Karena itu, selain berpuasa, umat Islam dianjurkan memperbanyak doa dan dzikir sebagai bentuk penghambaan serta rasa syukur kepada Allah.
Dalam buku Keutamaan Asyura dan Bulan Muharram karya Syaikh Muhammad Shalih Al-Munajjid dijelaskan bahwa Hari Asyura merupakan momentum untuk memperbarui taubat, memperbanyak amal saleh, serta memperkuat hubungan spiritual dengan Allah SWT.
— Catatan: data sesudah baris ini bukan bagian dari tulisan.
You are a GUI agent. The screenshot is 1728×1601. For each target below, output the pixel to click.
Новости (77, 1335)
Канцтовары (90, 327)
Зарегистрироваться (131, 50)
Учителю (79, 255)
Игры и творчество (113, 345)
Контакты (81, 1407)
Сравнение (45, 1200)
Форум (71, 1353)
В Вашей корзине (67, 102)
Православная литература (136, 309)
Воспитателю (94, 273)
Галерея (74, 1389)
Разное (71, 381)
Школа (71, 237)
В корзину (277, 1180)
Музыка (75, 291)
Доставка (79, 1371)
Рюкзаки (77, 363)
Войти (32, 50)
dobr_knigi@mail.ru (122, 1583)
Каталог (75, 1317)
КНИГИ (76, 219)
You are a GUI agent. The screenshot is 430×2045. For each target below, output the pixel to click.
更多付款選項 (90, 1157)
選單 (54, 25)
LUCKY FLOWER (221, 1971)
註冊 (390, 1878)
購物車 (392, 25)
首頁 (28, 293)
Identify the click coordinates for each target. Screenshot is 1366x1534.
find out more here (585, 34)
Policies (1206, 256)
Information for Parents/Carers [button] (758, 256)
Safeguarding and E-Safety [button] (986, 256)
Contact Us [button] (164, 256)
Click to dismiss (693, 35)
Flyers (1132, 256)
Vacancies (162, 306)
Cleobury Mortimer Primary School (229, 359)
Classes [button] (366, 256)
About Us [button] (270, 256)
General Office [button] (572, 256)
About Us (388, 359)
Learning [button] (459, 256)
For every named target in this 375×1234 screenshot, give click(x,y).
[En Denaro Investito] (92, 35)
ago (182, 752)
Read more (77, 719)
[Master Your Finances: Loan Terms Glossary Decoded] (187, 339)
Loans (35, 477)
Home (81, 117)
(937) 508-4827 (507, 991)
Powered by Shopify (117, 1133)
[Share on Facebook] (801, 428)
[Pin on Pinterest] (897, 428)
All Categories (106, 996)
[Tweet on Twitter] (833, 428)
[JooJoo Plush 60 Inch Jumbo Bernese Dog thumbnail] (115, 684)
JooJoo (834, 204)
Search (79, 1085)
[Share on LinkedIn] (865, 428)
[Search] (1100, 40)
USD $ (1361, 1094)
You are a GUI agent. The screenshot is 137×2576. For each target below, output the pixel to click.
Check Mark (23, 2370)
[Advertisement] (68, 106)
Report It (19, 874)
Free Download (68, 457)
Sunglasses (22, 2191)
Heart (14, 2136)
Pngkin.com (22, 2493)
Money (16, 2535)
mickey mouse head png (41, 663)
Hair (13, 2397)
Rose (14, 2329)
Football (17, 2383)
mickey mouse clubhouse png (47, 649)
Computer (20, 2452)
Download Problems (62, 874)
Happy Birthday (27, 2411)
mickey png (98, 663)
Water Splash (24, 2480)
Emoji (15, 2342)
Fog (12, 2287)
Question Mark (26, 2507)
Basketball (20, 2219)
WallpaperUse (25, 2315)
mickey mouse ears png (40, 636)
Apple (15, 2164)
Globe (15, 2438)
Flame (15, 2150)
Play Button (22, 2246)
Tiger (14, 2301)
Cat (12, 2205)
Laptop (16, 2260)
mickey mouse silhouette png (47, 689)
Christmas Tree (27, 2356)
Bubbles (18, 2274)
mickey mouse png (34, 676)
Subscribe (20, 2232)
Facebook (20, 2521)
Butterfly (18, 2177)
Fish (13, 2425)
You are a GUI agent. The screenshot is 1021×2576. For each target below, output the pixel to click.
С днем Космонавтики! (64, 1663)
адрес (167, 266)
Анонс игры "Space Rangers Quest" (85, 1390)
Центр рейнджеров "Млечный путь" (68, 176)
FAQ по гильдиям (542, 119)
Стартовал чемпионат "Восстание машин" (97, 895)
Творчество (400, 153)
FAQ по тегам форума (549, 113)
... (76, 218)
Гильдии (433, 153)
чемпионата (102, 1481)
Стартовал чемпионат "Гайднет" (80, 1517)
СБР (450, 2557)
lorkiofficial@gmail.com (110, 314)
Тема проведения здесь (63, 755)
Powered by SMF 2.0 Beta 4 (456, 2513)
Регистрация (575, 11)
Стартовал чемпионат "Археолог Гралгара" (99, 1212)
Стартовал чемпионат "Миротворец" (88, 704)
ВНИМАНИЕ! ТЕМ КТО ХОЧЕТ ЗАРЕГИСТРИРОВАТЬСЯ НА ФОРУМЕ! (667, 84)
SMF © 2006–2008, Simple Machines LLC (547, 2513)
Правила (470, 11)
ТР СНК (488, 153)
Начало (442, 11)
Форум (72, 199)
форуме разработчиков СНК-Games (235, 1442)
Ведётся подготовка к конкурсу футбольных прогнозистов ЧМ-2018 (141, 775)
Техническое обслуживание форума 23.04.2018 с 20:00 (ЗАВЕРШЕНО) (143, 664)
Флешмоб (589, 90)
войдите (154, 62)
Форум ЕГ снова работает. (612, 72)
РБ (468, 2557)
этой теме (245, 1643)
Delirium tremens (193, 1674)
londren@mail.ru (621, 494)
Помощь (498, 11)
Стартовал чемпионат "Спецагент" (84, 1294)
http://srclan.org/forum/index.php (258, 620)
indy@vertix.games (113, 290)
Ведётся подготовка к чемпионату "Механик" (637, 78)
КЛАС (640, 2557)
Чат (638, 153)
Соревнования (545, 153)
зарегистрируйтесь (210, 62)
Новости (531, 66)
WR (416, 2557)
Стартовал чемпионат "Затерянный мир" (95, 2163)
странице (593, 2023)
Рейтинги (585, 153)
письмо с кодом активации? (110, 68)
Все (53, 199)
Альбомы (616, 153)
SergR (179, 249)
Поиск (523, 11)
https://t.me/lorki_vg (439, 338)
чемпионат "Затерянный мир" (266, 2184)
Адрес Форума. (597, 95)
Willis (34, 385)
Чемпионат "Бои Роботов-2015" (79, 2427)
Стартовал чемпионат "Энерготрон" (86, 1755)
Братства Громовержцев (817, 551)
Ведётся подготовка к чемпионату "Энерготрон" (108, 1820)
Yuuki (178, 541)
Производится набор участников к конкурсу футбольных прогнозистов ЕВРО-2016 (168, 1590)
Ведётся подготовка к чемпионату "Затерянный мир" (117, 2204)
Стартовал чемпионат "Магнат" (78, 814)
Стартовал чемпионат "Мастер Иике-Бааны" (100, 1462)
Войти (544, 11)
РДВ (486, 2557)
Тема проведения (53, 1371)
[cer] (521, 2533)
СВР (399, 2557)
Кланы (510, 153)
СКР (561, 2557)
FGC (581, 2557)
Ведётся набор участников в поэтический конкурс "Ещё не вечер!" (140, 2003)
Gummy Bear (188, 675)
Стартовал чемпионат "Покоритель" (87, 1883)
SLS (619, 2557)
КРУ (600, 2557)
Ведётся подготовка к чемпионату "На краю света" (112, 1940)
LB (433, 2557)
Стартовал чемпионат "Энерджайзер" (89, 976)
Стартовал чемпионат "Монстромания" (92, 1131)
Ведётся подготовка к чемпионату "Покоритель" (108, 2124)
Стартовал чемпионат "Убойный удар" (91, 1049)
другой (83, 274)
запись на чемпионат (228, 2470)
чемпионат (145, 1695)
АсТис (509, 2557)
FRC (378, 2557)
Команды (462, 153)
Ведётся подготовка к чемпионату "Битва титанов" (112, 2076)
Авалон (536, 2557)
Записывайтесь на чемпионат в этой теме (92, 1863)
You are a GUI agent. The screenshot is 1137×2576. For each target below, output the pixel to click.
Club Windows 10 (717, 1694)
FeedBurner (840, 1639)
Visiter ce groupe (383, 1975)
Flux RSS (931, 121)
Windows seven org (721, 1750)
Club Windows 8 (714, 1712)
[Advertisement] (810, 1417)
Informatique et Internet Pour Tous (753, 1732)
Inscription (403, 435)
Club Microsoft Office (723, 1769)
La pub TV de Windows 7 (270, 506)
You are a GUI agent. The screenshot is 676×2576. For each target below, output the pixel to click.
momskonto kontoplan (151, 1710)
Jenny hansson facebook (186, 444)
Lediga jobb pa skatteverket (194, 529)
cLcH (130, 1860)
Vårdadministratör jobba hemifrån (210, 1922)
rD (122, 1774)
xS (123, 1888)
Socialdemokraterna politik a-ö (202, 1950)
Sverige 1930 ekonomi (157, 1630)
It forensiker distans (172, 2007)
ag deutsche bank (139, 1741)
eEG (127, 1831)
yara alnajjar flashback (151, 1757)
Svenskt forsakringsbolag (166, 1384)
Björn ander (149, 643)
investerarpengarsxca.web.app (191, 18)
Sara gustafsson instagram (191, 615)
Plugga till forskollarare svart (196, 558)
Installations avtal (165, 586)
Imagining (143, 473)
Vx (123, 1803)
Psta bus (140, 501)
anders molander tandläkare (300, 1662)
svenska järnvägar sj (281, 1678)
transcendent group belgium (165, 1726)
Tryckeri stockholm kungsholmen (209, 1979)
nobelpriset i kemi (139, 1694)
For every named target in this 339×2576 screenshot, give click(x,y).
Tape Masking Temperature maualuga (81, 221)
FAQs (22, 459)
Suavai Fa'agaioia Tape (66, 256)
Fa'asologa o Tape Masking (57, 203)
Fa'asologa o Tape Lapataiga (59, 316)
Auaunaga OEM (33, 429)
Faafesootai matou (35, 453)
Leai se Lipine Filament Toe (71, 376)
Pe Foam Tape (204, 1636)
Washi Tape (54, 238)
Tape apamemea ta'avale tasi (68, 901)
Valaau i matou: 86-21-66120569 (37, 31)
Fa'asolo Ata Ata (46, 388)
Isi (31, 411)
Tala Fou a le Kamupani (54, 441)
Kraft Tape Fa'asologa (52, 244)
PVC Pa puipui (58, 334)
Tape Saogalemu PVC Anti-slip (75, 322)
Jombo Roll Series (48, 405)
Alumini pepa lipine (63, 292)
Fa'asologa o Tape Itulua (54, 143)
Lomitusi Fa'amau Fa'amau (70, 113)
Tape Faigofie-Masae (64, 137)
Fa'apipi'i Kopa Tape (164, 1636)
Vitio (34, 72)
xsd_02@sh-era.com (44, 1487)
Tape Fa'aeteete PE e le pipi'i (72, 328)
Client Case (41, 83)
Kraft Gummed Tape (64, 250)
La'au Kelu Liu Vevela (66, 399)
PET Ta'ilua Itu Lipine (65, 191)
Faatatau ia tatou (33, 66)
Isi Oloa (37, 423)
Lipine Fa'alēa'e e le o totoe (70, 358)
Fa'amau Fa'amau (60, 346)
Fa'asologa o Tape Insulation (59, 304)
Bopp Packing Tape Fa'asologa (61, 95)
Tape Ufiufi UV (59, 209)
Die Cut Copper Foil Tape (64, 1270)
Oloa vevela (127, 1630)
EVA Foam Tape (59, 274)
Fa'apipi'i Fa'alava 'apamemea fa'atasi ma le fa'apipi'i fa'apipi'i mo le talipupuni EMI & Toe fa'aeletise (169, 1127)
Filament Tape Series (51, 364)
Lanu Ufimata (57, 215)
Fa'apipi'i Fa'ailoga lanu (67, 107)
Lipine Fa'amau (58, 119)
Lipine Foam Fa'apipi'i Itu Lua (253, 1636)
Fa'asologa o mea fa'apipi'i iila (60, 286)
Doa-doa yang dipanjatkan pada hari itu diharapkan menjadi sarana mendekatkan diri kepada-Nya sekaligus memohon keberkahan sepanjang tahun.
Para ulama menjelaskan bahwa Hari Asyura berkaitan dengan sejumlah peristiwa penting dalam sejarah para nabi.
Dalam berbagai kitab sejarah Islam disebutkan bahwa pada hari tersebut Allah SWT memberikan pertolongan kepada para nabi-Nya dalam berbagai keadaan sulit.
Di antaranya adalah keselamatan Nabi Musa AS dan Bani Israil dari kejaran Fir'aun, diterimanya taubat Nabi Adam AS, serta diselamatkannya Nabi Nuh AS setelah banjir besar.
Walaupun sebagian riwayat mengenai peristiwa-peristiwa tersebut memiliki tingkat validitas yang berbeda-beda, para ulama sepakat bahwa Hari Asyura tetap merupakan hari yang memiliki keutamaan khusus dalam syariat Islam.
Karena itu, banyak ulama menganjurkan umat Islam memperbanyak doa pada hari tersebut sebagai bentuk pengharapan kepada Allah SWT.
Baca juga: Puasa Muharram Harus Berurutan atau Tidak? Simak Penjelasan Ulama
Doa ini banyak ditemukan dalam kitab Kanzun Najah wa Sururkarya Syekh Abdul Hamid bin Muhammad Ali Kudus dan diamalkan oleh sebagian umat Islam pada Hari Asyura.بِسْمِ اللهِ الرَّحْمٰنِ الرَّحِيْمِ.
وَصَلَّى اللهُ عَلَى سَيِّدِنَا مُحَمَّدٍ وَعَلَى آلِهِ وَصَحْبِهِ وَسَلَّمَ.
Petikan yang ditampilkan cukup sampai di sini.